> **The records**:
┌────────
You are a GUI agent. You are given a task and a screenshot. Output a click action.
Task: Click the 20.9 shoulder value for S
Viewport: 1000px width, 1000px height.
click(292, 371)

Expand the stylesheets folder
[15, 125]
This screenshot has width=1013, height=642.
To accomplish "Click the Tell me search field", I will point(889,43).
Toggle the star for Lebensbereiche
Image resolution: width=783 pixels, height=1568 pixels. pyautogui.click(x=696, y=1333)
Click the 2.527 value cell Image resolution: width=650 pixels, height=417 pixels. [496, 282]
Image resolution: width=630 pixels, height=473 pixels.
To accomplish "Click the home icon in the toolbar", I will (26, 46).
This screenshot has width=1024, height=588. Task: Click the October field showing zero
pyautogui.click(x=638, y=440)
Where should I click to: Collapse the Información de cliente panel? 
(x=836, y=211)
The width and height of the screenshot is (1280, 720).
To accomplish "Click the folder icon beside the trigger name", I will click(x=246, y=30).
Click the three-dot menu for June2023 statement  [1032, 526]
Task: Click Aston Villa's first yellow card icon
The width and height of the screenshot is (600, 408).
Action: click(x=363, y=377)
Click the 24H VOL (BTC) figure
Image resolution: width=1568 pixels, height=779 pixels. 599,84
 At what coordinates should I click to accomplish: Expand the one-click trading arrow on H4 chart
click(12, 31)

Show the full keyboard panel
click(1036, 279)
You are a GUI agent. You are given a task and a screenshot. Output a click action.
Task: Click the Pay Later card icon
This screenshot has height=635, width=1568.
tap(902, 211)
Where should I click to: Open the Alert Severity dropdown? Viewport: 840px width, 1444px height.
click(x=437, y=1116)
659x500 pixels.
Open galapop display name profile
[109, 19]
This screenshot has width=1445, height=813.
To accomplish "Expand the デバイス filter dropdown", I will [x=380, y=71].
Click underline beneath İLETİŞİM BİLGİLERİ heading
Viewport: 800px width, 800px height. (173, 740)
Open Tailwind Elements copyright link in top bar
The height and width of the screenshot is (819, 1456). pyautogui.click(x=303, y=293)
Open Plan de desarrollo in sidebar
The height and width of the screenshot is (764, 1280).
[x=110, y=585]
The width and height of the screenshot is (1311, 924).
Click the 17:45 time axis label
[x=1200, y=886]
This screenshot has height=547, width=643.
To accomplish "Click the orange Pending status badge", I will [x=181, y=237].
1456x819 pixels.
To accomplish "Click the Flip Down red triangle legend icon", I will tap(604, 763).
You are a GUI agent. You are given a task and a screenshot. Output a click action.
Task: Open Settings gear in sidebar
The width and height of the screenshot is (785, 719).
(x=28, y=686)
└────────
> **Exercise directions**:
Pull out every line of the records that contains the string "accomplish". Case counts.

> **Written solution**:
To accomplish "Click the Tell me search field", I will point(889,43).
To accomplish "Click the home icon in the toolbar", I will (26, 46).
To accomplish "Click the folder icon beside the trigger name", I will click(x=246, y=30).
 At what coordinates should I click to accomplish: Expand the one-click trading arrow on H4 chart
To accomplish "Expand the デバイス filter dropdown", I will [x=380, y=71].
To accomplish "Click the orange Pending status badge", I will [x=181, y=237].
To accomplish "Click the Flip Down red triangle legend icon", I will tap(604, 763).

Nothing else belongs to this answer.